● **Stored entries**
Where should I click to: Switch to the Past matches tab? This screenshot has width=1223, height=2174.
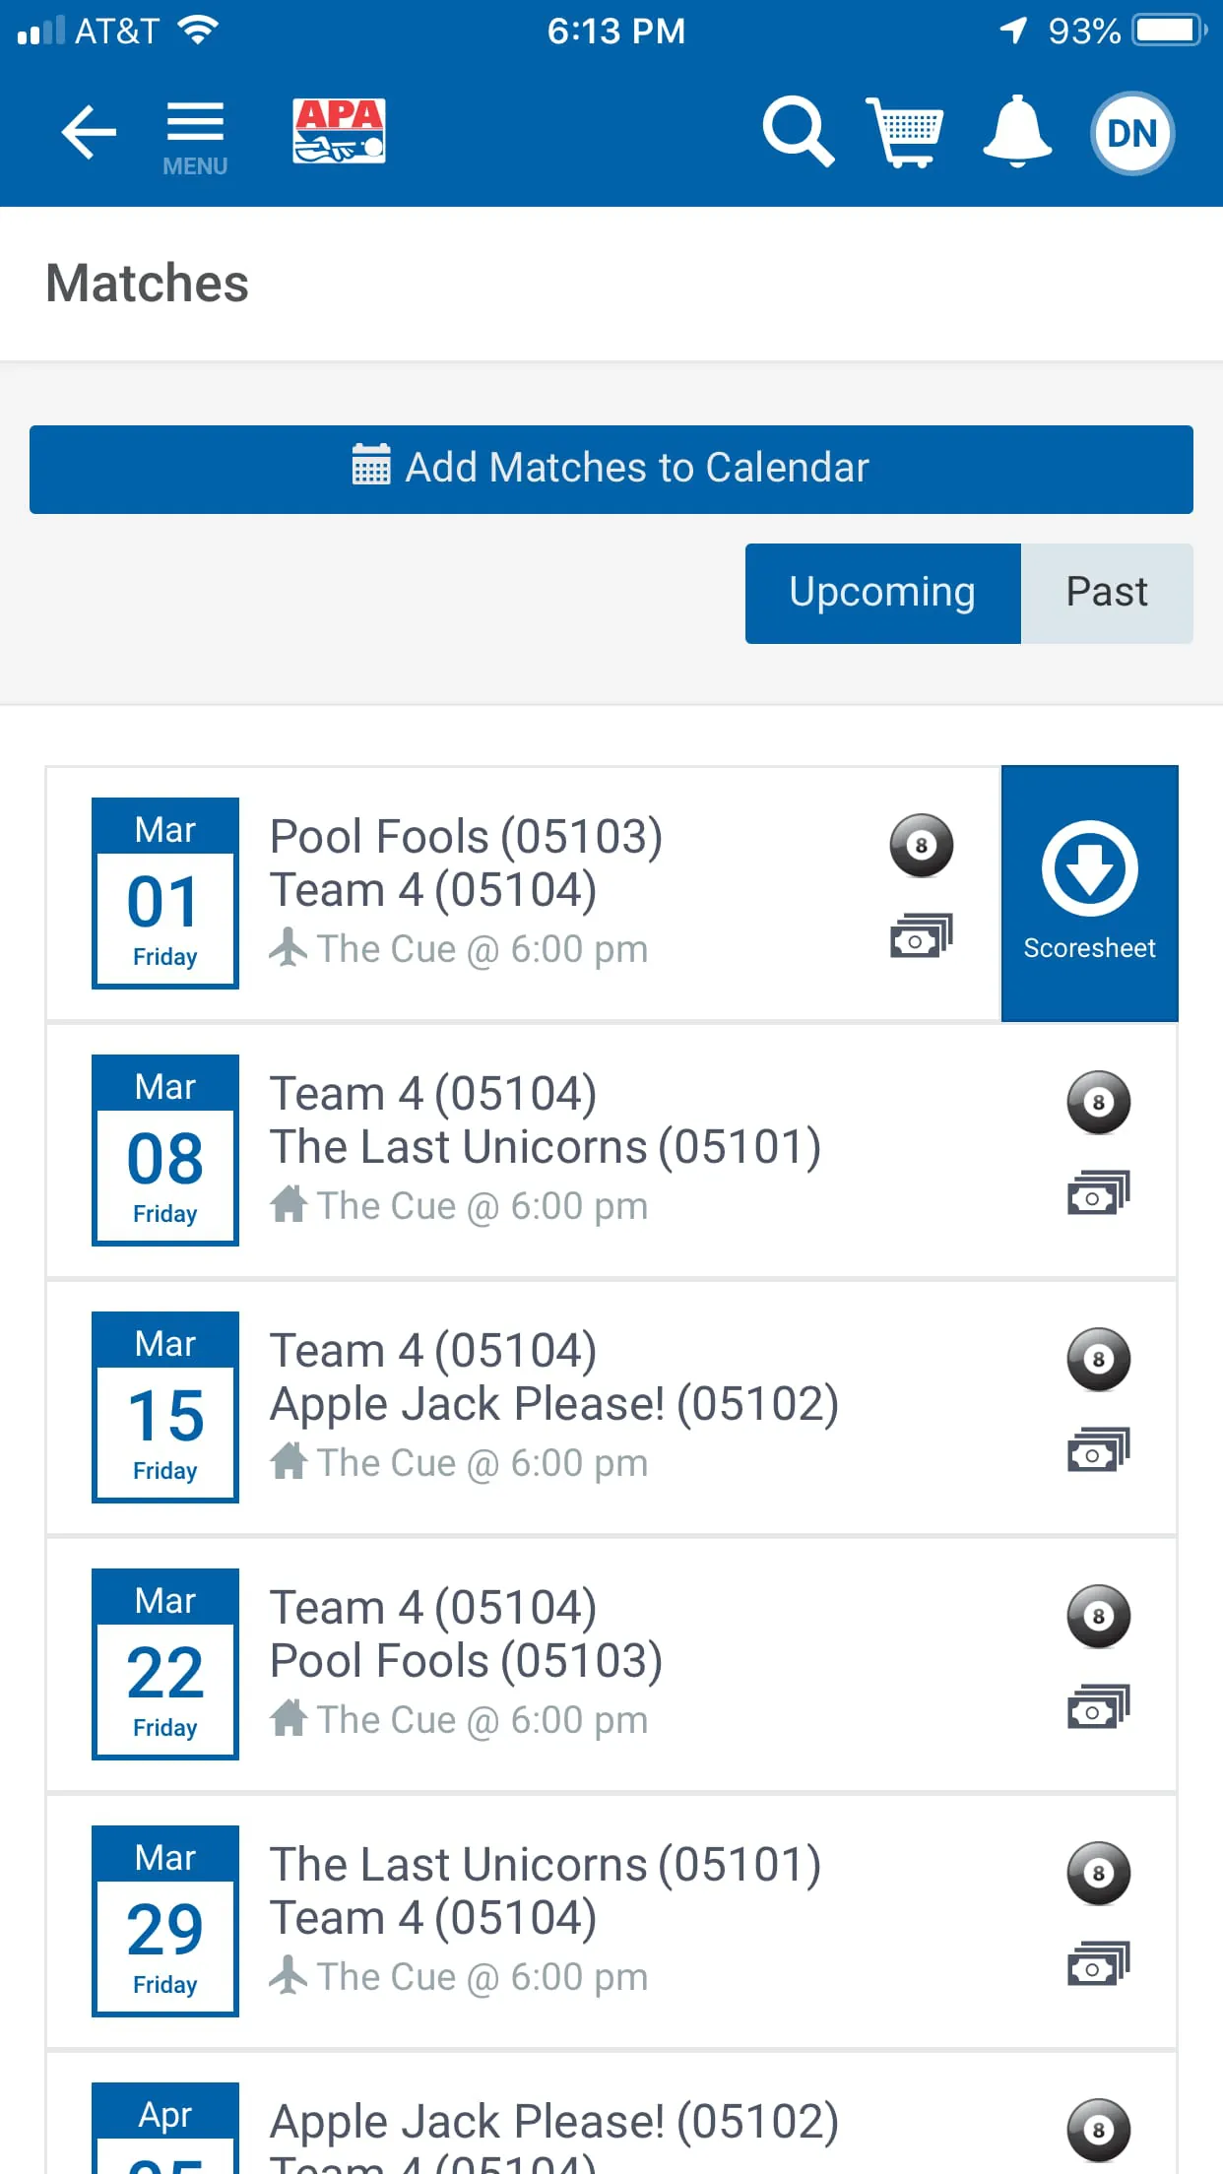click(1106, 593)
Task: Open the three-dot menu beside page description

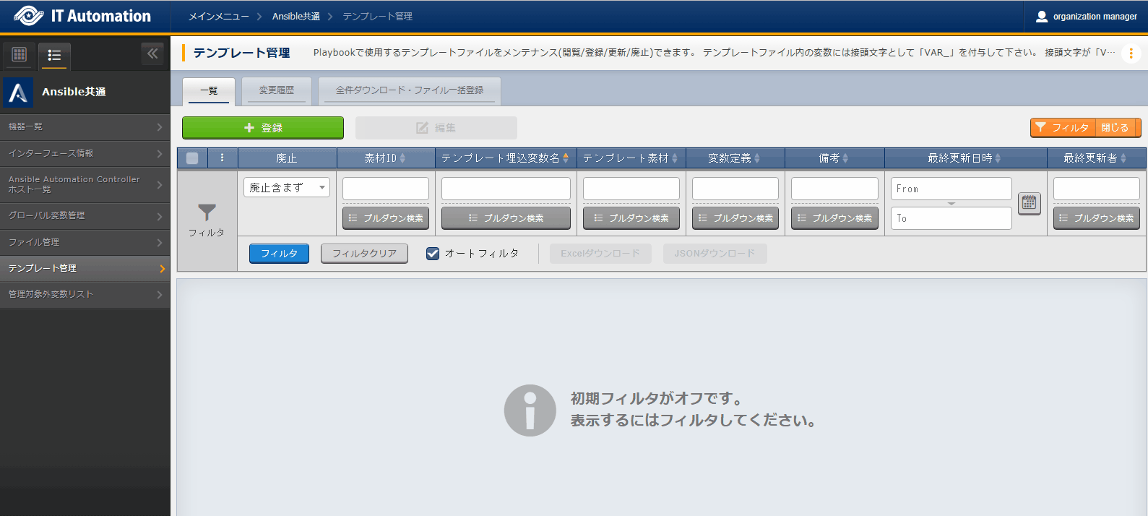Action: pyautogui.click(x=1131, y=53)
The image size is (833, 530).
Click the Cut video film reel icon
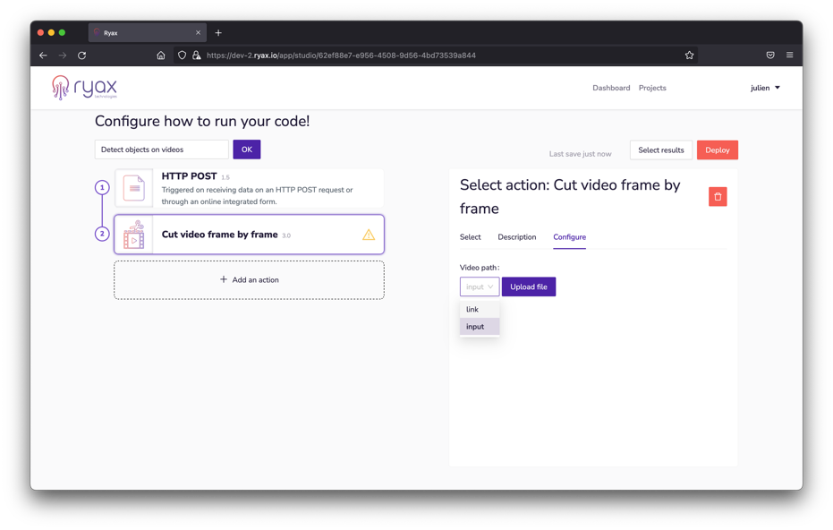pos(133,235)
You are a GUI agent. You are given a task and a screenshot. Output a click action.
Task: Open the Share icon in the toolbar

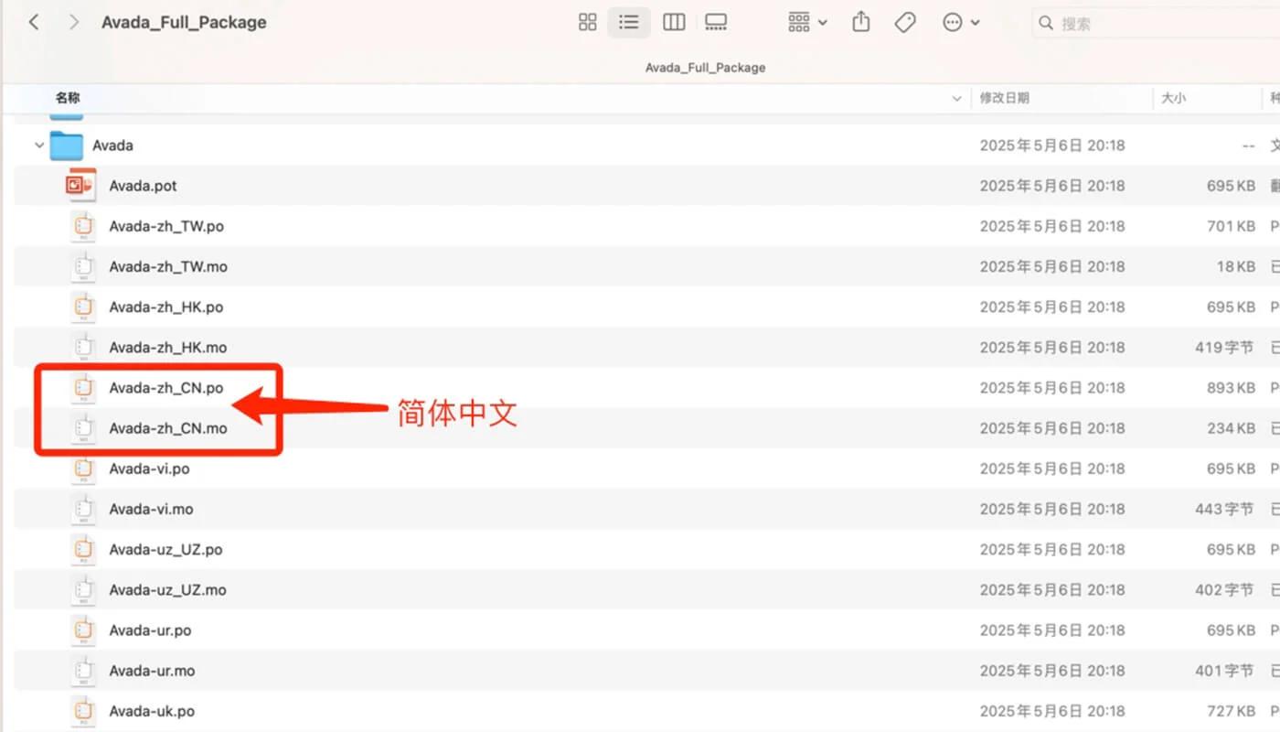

● **WORK ITEM**
The entries must be repeated exactly. Leave the images out.

● **EXPECTED ANSWER**
Where should I click to: Switch to the Past matches tab? This screenshot has width=1223, height=2174.
click(1106, 593)
Task: Open the three-dot menu beside page description

Action: pyautogui.click(x=1131, y=53)
The image size is (833, 530).
Click the Cut video film reel icon
pos(133,235)
You are a GUI agent. You are given a task and a screenshot. Output a click action.
Task: Open the Share icon in the toolbar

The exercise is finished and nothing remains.